An astronomer is a scientist in the field of astronomy who focuses their studies on a specific question or field outside the scope of Earth. They observe astronomical objects such as stars, planets, moons, comets and galaxies – in either observational (by analyzing the data) or theoretical astronomy. Examples of topics or fields astronomers study include planetary science, solar astronomy, the origin or evolution of stars, or the formation of galaxies. A related but distinct subject is physical cosmology, which studies the Universe as a whole.

Types
Astronomers usually fall under either of two main types: observational and theoretical. Observational astronomers make direct observations of celestial objects and analyze the data. In contrast, theoretical astronomers create and investigate models of things that cannot be observed.
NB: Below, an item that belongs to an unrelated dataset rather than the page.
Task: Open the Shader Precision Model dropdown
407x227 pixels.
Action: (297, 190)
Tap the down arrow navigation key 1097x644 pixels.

Because it takes millions to billions of years for a system of stars or a galaxy to complete a life cycle, astronomers must observe snapshots of different systems at unique points in their evolution to determine how they form, evolve, and die. They use this data to create models or simulations to theorize how different celestial objects work.

Further subcategories under these two main branches of astronomy include planetary astronomy, galactic astronomy, or physical cosmology.

Academic 

Historically, astronomy was more concerned with the classification and description of phenomena in the sky, while astrophysics attempted to explain these phenomena and the differences between them using physical laws. Today, that distinction has mostly disappeared and the terms "astronomer" and "astrophysicist" are interchangeable. Professional astronomers are highly educated individuals who typically have a PhD in physics or astronomy and are employed by research institutions or universities. They spend the majority of their time working on research, although they quite often have other duties such as teaching, building instruments, or aiding in the operation of an observatory.

The American Astronomical Society, which is the major organization of professional astronomers in North America, has approximately 7,000 members. This number includes scientists from other fields such as physics, geology, and engineering, whose research interests are closely related to astronomy. The International Astronomical Union comprises almost 10,145 members from 70 countries who are involved in astronomical research at the PhD level and beyond.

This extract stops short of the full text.